Por Bautista Bustos
El antecedente existe, pero cada año parece más lejano. Desde que Martín Gramática dejó su huella en la NFL, y más tarde también su hermano Bill, ningún otro argentino logró instalarse en la liga estadounidense de fútbol americano. La pregunta ya no pasa solo por el talento individual, sino por las condiciones necesarias para que ese camino vuelva a abrirse.
El principal límite es estructural. En Argentina, el fútbol americano continúa siendo una disciplina marginal, con ligas amateur, escasa difusión y poco desarrollo formativo. A diferencia del modelo estadounidense, donde el deporte se organiza desde la escuela secundaria hasta el nivel universitario, en el país no hay una base sólida que prepare atletas para competir al más alto nivel. Esa distancia se traduce en una brecha física, técnica y táctica muy difícil de acortar.
Por eso, hoy resulta poco probable que un jugador formado íntegramente en Argentina llegue a la NFL. El salto es demasiado grande. No alcanza con destacarse en el ámbito local: es necesario insertarse en el sistema norteamericano, donde se moldean los futuros profesionales. Becas deportivas, programas de intercambio y ligas intermedias aparecen como las principales vías para dar ese paso.
En ese contexto, algunos nombres empiezan a asomar. Nicolás Gramática, hijo del histórico pateador, creció en contacto directo con el deporte y aspira a seguir ese legado. Su recorrido es más cercano al entorno competitivo de Estados Unidos, ya que vive en ese país debido a que luego de su exitoso paso por la liga de su papá, Martín Gramática. Y eso lo posiciona en una situación distinta a la de quienes se forman exclusivamente en el país.
Algo similar ocurre con Dylan Semmartin, jugador con raíces argentinas pero desarrollo en Estados Unidos. Su caso refleja una tendencia: los perfiles con doble nacionalidad o formación en el exterior tienen hoy muchas más posibilidades de acercarse a la elite que aquellos que comienzan desde cero en Argentina. No es solo una cuestión de talento, sino de contexto: acceso a entrenadores especializados, infraestructura de primer nivel y, sobre todo, competencia constante contra jugadores que también apuntan al profesionalismo. En ese entorno, el proceso de formación es más exigente y está directamente alineado con los estándares de la NFL.
Además, este tipo de trayectorias permite algo clave: la visibilidad.

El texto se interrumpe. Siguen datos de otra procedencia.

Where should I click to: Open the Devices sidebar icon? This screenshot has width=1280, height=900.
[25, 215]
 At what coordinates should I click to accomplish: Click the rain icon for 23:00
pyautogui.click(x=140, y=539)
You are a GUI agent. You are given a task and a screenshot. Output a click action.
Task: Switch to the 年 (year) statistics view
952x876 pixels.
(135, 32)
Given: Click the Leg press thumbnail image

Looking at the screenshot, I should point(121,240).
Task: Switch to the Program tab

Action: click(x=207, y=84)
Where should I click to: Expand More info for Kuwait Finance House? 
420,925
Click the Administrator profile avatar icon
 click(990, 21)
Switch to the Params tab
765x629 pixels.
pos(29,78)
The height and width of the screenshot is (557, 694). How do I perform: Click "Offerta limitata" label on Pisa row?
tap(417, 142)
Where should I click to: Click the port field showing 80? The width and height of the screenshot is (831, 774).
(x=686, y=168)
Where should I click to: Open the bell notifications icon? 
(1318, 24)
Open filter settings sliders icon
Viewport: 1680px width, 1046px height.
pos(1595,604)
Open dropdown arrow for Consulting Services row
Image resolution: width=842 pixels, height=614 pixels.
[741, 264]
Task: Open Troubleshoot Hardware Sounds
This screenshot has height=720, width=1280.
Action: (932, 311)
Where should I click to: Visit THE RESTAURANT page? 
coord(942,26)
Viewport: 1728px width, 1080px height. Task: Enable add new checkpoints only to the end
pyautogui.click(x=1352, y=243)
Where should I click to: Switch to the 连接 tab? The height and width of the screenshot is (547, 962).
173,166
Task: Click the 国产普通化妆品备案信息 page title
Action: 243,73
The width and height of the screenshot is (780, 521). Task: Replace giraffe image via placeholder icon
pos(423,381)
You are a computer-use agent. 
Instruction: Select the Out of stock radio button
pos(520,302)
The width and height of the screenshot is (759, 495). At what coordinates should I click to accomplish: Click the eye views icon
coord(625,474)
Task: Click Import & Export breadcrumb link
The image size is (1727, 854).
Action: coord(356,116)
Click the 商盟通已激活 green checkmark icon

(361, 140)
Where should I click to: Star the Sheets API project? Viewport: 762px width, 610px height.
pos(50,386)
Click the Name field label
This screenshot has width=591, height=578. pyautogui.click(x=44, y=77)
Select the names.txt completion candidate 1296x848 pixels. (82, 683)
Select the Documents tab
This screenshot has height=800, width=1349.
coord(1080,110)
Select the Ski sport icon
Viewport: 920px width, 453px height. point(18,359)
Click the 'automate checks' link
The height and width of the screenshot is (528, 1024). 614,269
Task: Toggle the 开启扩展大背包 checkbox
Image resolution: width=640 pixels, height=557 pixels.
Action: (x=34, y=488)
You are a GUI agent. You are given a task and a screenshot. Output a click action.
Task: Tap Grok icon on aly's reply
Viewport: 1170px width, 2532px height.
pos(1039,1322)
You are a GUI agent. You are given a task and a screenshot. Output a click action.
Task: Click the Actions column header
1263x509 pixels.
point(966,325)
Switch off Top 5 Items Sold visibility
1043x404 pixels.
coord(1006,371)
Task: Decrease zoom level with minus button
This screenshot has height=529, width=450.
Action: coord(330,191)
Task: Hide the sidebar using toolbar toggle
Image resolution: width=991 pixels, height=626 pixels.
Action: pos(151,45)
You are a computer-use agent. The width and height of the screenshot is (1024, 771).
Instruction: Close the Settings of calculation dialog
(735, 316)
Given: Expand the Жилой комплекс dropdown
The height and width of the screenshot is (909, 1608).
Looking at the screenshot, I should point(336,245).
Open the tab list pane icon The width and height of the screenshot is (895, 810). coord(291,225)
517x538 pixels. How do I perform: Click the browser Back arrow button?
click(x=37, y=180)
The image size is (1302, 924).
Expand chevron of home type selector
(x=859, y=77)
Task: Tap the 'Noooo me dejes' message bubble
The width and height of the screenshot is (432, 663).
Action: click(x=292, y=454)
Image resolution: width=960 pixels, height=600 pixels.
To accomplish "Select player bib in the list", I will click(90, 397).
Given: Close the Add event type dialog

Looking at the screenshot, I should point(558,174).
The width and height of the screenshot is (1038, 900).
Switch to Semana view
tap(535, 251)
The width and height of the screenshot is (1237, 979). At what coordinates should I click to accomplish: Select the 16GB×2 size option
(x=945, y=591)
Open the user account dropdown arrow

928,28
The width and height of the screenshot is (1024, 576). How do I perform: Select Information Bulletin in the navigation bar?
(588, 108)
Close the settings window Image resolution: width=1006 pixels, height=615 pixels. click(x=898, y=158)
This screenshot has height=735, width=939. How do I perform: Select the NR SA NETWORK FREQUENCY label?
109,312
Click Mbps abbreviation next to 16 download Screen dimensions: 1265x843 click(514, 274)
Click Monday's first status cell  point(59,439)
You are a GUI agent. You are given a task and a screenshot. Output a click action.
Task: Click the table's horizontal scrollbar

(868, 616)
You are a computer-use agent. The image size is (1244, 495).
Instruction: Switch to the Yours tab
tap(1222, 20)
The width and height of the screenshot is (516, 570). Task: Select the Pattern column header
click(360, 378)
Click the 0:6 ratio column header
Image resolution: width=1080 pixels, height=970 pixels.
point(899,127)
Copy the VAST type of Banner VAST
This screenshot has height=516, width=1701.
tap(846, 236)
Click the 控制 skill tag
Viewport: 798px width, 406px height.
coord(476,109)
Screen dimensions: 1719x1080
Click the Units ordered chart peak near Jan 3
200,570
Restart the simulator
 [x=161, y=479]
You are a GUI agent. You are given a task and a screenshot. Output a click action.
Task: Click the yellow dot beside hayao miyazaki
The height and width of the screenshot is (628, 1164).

Los reclutadores universitarios y franquicias siguen de cerca ligas y torneos específicos dentro de Estados Unidos, algo que no ocurre con el fútbol americano argentino. Por eso, quienes crecen dentro de ese sistema no solo se desarrollan mejor, sino que también tienen más oportunidades concretas de ser vistos. En cambio, un jugador que se forma en Argentina debería primero lograr salir del país y luego adaptarse rápidamente a un nivel de exigencia completamente distinto, un doble desafío que reduce considerablemente sus posibilidades.
Volver a ver a un argentino en la NFL no es imposible, pero sí poco probable en el corto plazo si las condiciones no cambian. Más que una historia individual, el desafío es colectivo: construir un recorrido que hoy casi no existe. Mientras tanto, las mayores chances parecen estar en quienes logren formarse dentro del ecosistema donde el sueño, realmente, puede tomar forma.